Now I can sense a sort of, "metaphysical" thing you're describing. I'm positing that in the future, the people worthy of eternal life will like have all the nice things. You're saying we're already one with god. I understand
But like, the physical and very concrete reality exist. I was going to say that the christian view is jesus literaly walked around in palestine 2000 years ago. But maybe it's all a metaphor in some way? Perhaps, but we are not. You and me are very straightforwardly, without any sort of metaphor, pressing down buttons on keyboards. christianity has a long history in europe, lay people and clergy have lived and died. There's no iffyness about at some point having a corporeal body, being able to move around, and then stop being able to move around, and being buried underground.
So I guess my question to you: will the dead very literaly get living bodies again and rise from the ground, or won't they?
 
I have heard of people not rising until the day of judgement but it’s not such a comforting view so people generally don’t talk about it.

Also, I’m pretty sure the scriptural Christian view is that dead people don’t become angels, who are an entirely different form of being and were never humans, but this is also not a popular point of view.
 
And the english phrase "ashes to ashes, dust to dust", I really don't understand. I'd dismiss it as some mistranslation.
IIRC that phrase is not actually in the bible. It is a paraphrase of several different bible verses.
 
Your idea sounds like that of Jehovah's Witnesses, except they don't believe in ghosts, so "rest", until judgement, is inevitable.

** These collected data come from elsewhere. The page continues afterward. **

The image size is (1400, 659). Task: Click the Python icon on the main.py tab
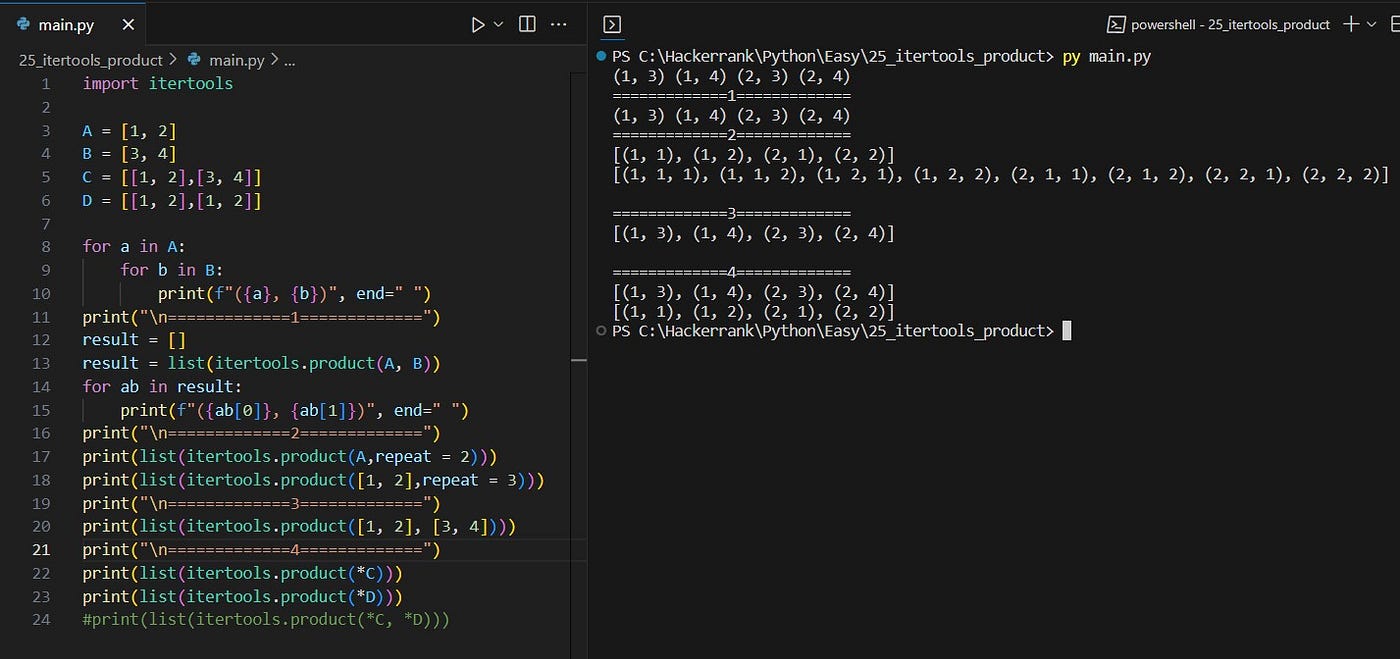(22, 23)
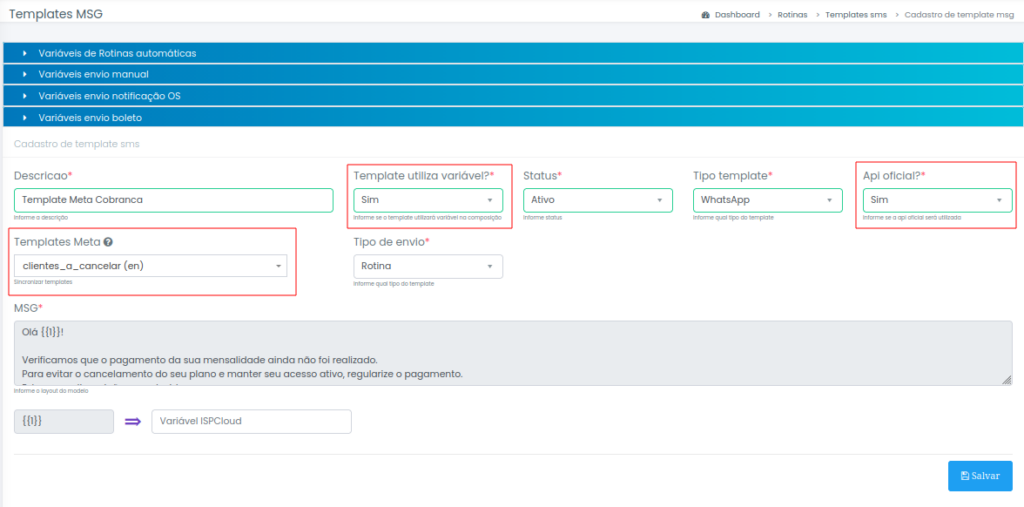Viewport: 1024px width, 507px height.
Task: Click the Descricao text field
Action: (173, 200)
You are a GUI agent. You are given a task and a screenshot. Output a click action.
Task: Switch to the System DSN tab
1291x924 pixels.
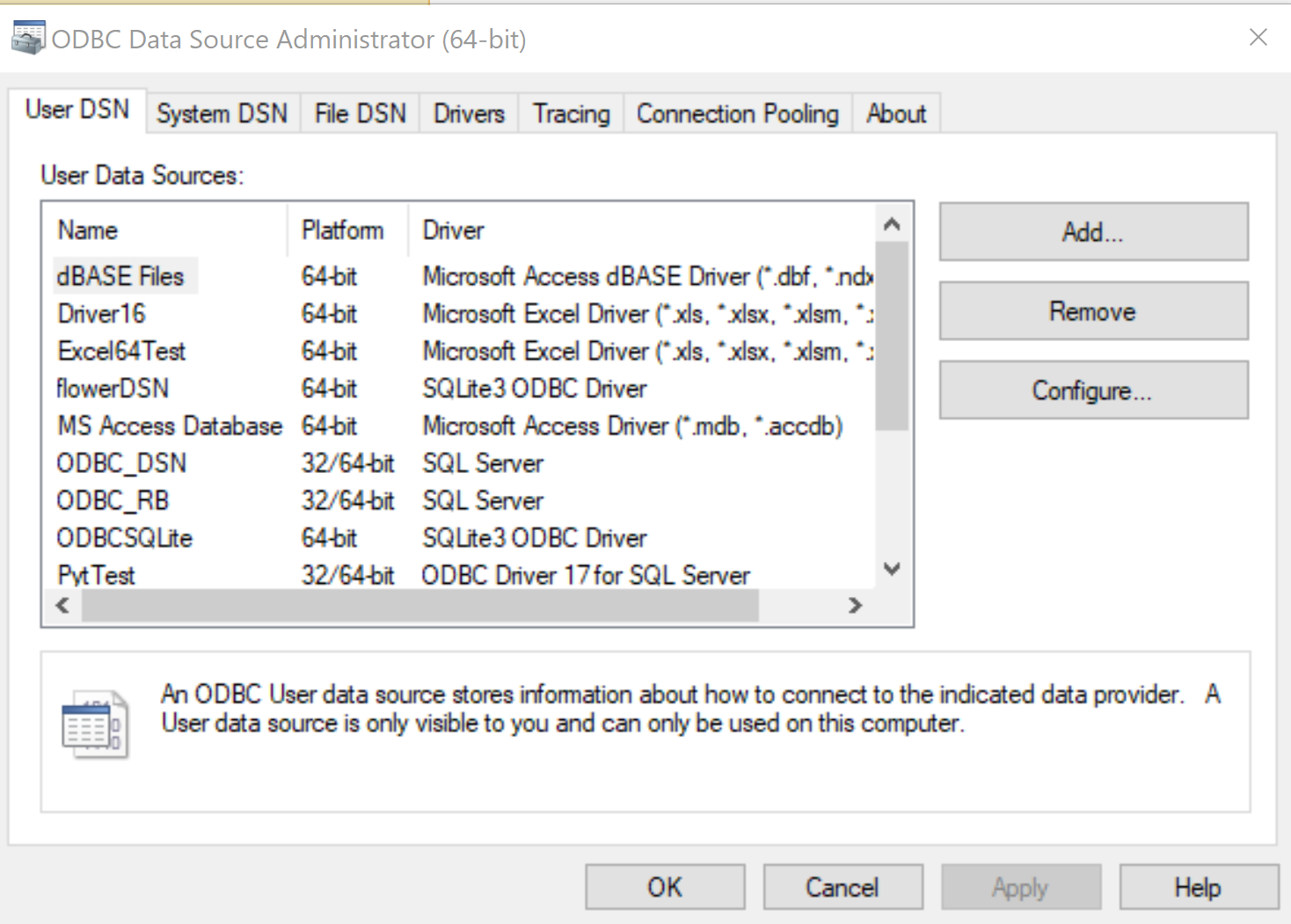222,113
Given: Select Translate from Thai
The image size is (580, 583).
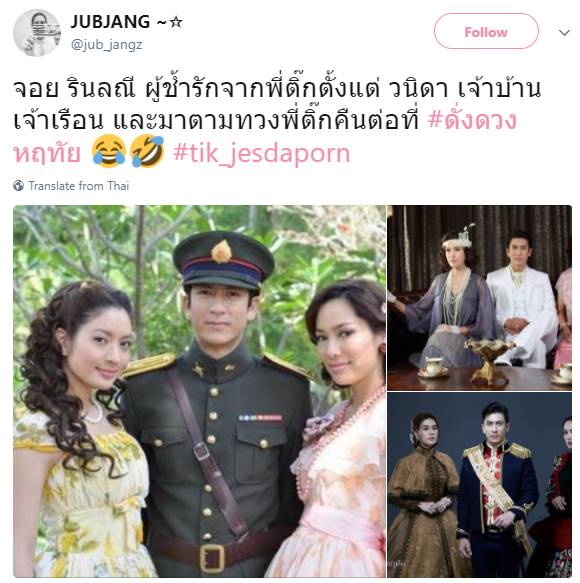Looking at the screenshot, I should click(79, 186).
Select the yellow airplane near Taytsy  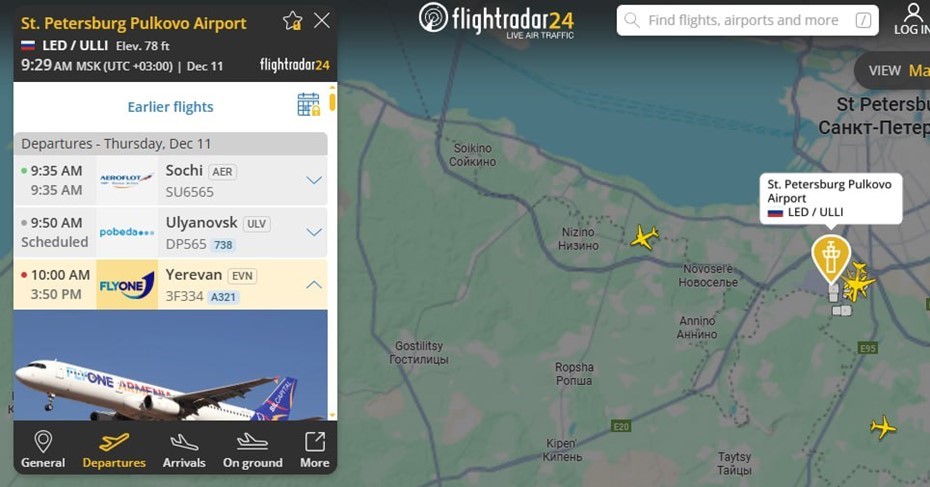point(883,426)
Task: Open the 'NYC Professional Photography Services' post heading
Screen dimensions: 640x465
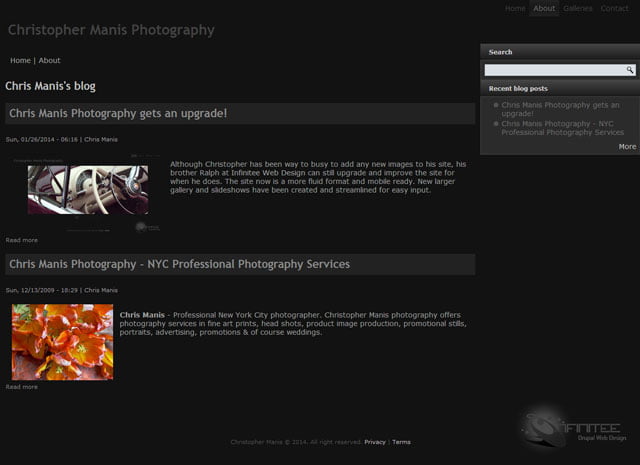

Also, I’m pretty sure the scriptural Christian view is that dead people don’t become angels, who are an entirely different form of being and were never humans, but this is also not a popular point of view.

That's interesting. I tend to associate that idea as something laymen say to comfort grieving parents, although I don't know many people fully believe it or how widespread it is.
 
Your idea sounds like that of Jehovah's Witnesses, except they don't believe in ghosts, so "rest", until judgement, is inevitable.

Do I or you have any reason to say that the Jehovas witnesses in this case are not just being clear about what's a more fundamental point in christianity?

I once asked here about if people got ascencion day off work. One person expressed he'd not heard of it before, and suspected it to be a fringe thing of smaller christian sects (like JW), but the ascencion is a central thing, and the date marked by every single denomination
 
I can make RD if you want. tbh I'm not sure what your question is or what you are looking for from posters. Help me out.
 
Whoa there is a lot to consider here and I will need some time to fully understand what you're asking. I can however say that in response to your statement of the rapture not being in the bible, it truly is.

The prophet Elijah was raptured in a fiery chariot and taken straight up into heaven. He never experienced death.

Noah's ark was a kind of rapture type. The ark represents the Lord Jesus and those who went on the ark did not experience the flood but were rescued from it.

In the New Testament we have a few examples as well.
See 1 Corinthians 15:51-52
51 Behold, I shew you a mystery; We shall not all sleep, but we shall all be changed,
52 In a moment, in the twinkling of an eye, at the last trump: for the trumpet shall sound, and the dead shall be raised incorruptible, and we shall be changed.

Edit: What does RD and DE mean when you create a thread?